In the case decided by the federal district court, plaintiff Mahmoud Latif signed an arbitration agreement when he accepted a job with Morgan Stanley, the global investment bank and financial services company. The arbitration agreement specifically stated that it “shall be governed by and interpreted in accordance with” the FAA.
Latif alleged that he was subject to discrimination, a hostile work environment and retaliation, all in violation of federal, state and city law. Specifically, he alleged that he was the target of inappropriate comments regarding his sexual orientation, inappropriate touching and offensive comments about his religion.
He also claims retaliation by his employer because he was terminated shortly after reporting these events to the human resources department at Morgan Stanley. He filed claims under federal and state antidiscrimination laws and the company filed a motion to compel arbitration, per the arbitration clause in his employment agreement.

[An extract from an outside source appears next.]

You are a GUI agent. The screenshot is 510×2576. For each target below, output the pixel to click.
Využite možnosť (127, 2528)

Latif did not dispute that his other claims were subject to arbitration but he argued that the sexual harassment claim could not be subject to arbitration under New York law.
The judge disagreed, finding that the sexual harassment claims were subject to mandatory arbitration because state law was inconsistent with the FAA. She declared that the language of the federal law is clear: When a state law prohibits the arbitration of a specific type of claim (in this case, a sexual harassment claim), then that state law is “displaced by the FAA.”

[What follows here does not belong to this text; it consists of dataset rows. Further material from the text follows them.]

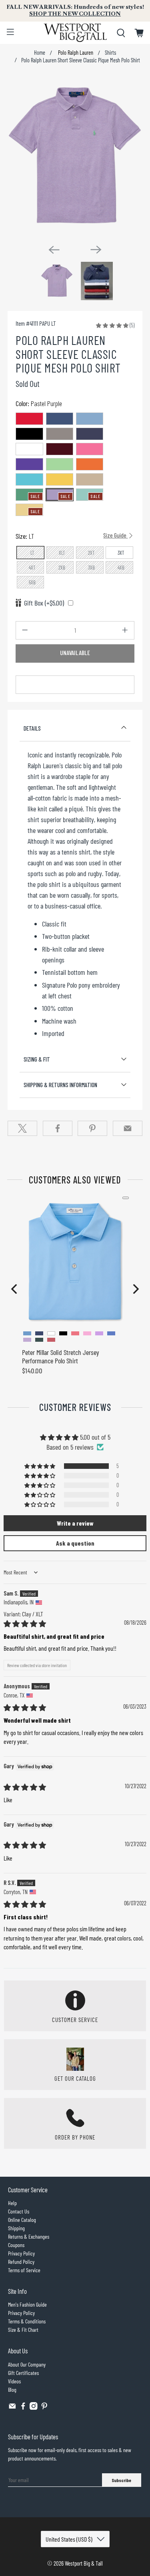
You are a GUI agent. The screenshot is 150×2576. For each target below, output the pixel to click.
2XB (61, 567)
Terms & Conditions (27, 2321)
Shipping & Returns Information (60, 1084)
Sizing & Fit (37, 1059)
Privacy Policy (21, 2253)
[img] (25, 1623)
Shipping (16, 2228)
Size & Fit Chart (23, 2329)
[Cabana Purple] (29, 464)
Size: (72, 536)
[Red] (29, 418)
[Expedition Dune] (89, 479)
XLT (62, 553)
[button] (112, 325)
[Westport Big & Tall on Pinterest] (44, 2407)
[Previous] (54, 250)
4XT (32, 567)
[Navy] (89, 434)
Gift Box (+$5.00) (44, 602)
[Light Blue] (89, 418)
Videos (14, 2381)
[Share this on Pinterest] (92, 1128)
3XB (91, 567)
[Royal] (59, 418)
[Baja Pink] (89, 449)
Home (39, 53)
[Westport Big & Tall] (75, 33)
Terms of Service (24, 2270)
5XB (32, 582)
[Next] (96, 249)
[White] (29, 449)
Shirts (110, 53)
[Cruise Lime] (59, 464)
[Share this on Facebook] (57, 1128)
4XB (121, 567)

In her decision Judge Cote took that argument one step further to suggest that New York’s recent legislative amendment passed in June that prohibits mandatory arbitration in regard to all discrimination claims will likely meet the same fate when it ends up being adjudicated under the FAA.
While her decision is good news for employers in New York State, Nevolis and Konkel say they shouldn’t take Judge Cote’s decision as final quite yet, especially since it is likely to be appealed to a higher court.
“No one can blame employers who want to rush to their arbitration agreement template and reinsert sexual harassment claims as a covered claim,” they note. “However, since the Latif decision is only a trial court decision, and there is likely to be an appeal to the Second Circuit [U.S. Court of Appeals], employers should exercise caution.”
Those employers who wish to revise their arbitration agreements should be prepared to engage in a similar court battle over the legal validity of arbitrating sexual harassment claims, the attorneys warn. “Depending on whether this battle will be in state or federal court, and depending on the judge who decides the matter, employers may not see the same result as Latif. In that case, the employer will then have to continue onto litigation in court.”
However, in the view of attorneys Joseph Cartafalsa and Christopher Murray of the Ogletree Deakins law firm, if Judge Cote’s decision eventually is upheld on review, it also could have ramifications beyond the borders of New York State by undermining similar arbitration bans that were adopted by other states in response to the #MeToo movement, including Maryland, New Jersey, New York and Washington State.
Although employers may want to review their arbitration agreements to ensure they specifically invoke the FAA, they also need to take into account that certain provisions of the law make it clear that it does not apply to certain kinds of workers, the attorneys point out.
In January, the U.S. Supreme Court in a unanimous decision confirmed that the FAA does not cover employees and independent contractors who qualify as transportation workers. The law specifically excludes arbitration clauses from “contracts of employment of seamen, railroad employees, or any other class of workers engaged in foreign or interstate commerce.”
Cartafalsa and Murray stress, “Businesses using arbitration agreements with employees and/or independent contractors who could be classified as transportation workers may want to consider whether to invoke a state law and, if so, which state’s law.”